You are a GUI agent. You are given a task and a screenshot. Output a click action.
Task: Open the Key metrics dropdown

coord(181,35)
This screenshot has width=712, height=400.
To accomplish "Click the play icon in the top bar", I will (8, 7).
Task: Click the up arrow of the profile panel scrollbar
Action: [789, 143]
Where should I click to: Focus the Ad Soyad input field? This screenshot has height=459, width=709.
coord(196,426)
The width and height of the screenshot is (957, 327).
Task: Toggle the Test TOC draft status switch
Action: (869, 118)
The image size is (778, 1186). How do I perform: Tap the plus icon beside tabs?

__Exercise description__:
Having found the line with "This screenshot has width=712, height=400.", please set it down along with every line after it through the end of the material above, exactly and with nothing added.

__Written solution__:
This screenshot has width=712, height=400.
To accomplish "Click the play icon in the top bar", I will (8, 7).
Task: Click the up arrow of the profile panel scrollbar
Action: [789, 143]
Where should I click to: Focus the Ad Soyad input field? This screenshot has height=459, width=709.
coord(196,426)
The width and height of the screenshot is (957, 327).
Task: Toggle the Test TOC draft status switch
Action: (869, 118)
The image size is (778, 1186). How do I perform: Tap the plus icon beside tabs?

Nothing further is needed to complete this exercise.